I was pleasantly surprised to receive an electronic copy of the Scottish Widows Parish Walk programme from Bridson & Horrox just after 8 this morning. I managed to get it published and linked to both the and sites more or less straightaway. Karen Kneale, the committee member who allocates the numbers (and does lot of other things besides) had still been working on this on Monday evening.

For me, and I am sure a lot of other people, the programme remains a great source of information, especially to identify walkers from their numbers on the day of the race.

In 1990, long before the site was even a thought, I worked to improve the information as part of the package to which Clerical Medical signed up for (initially) a five year deal. For the first time we recorded whether an entrant was a previous finisher so that people using the programme to follow the race could recognise someone with a proven record. It also gave recognition to the handful of people who had ever walked 85 miles.

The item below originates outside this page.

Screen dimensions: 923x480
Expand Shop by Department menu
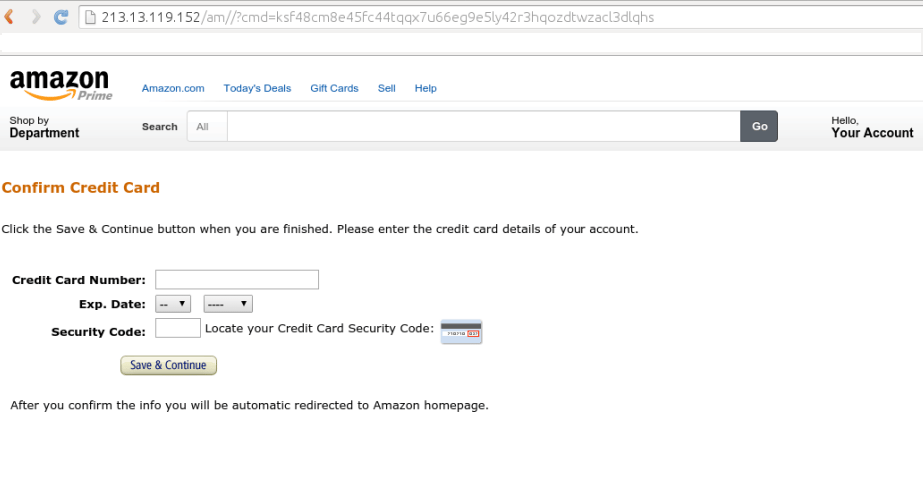pyautogui.click(x=44, y=127)
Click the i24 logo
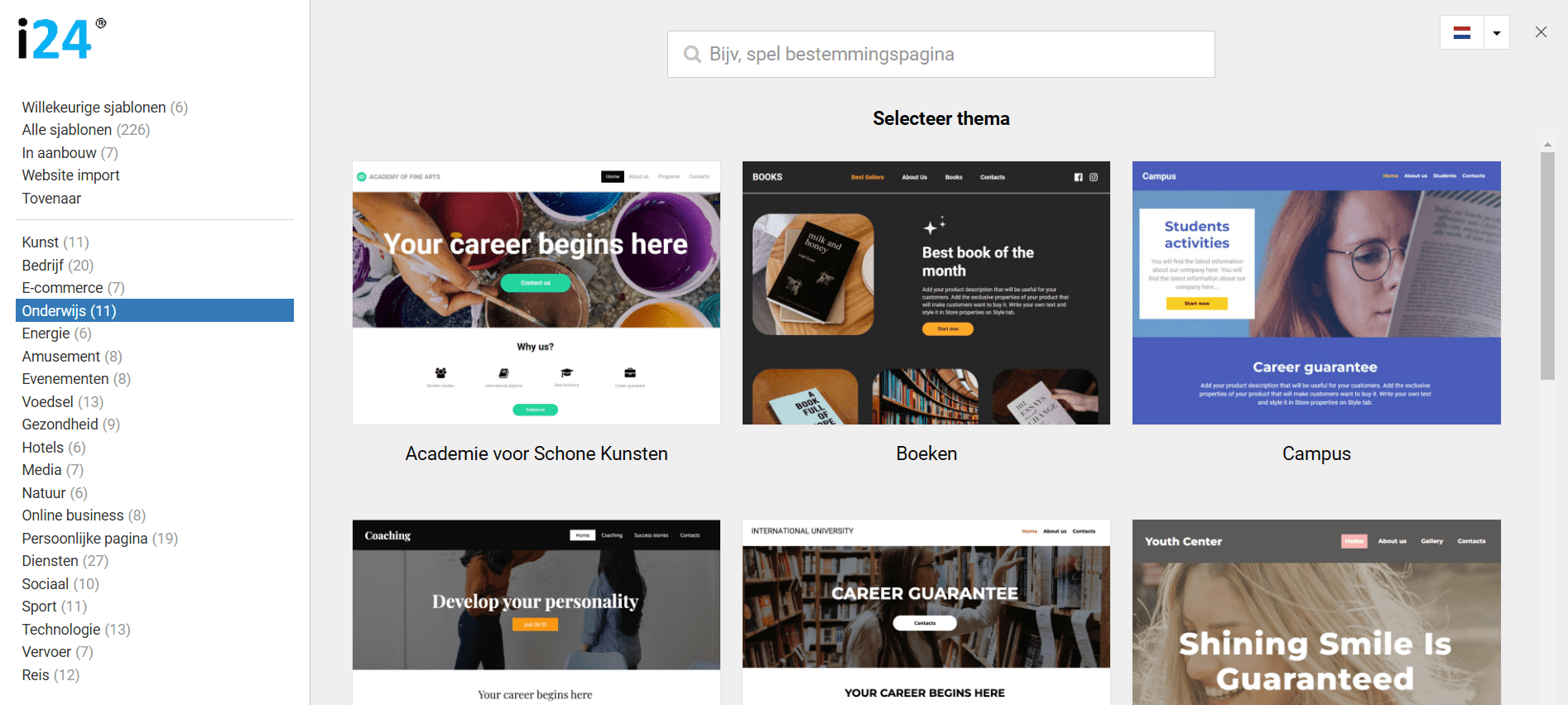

Little did any of us think that by 2010 there would be 205 in that category. And what a job it is to reconcile those finishes. Unfortunately two of them are not among the list and one name (the same as a previous finisher) has been included in error.

There were only 4 winners of the Parish Walk in the “noughties” and twice winner Peter Kaneen has not entered. That left defending champion Jock Waddington, course record holder Sean Hands and the winner of five of the last nine events, Robbie Callister, to take the top three numbers. Who could possibly argue with those three having such a special status?

Beyond that does it really matter what order they are listed? I don’t think so although I did send the list to Karen in fastest order number as one objective criteria. She has used this as a starting point but moved a few people up or down. John Cannell is still the only person to have won the race six times no matter what number he has.

For people who need more information than is printed in the programme then they can use the website – that is why I produce the stats. For anyone who thinks that last year’s result is much more significant than any other year then that is why the result is printed in the programme for the current year (another 1990 innovation).

For anyone else wanting a top three number for next year they will need to lift the trophy at around 11 pm on Saturday 26 June. To do that they will need to have trained hard, developed a sound technique and have the mental capacity to stay the distance at a sub 16 hour pace.

The public know that if your number is below 205, with one exception, you have already done all of those things except going sub-16. I respect all 205 of you.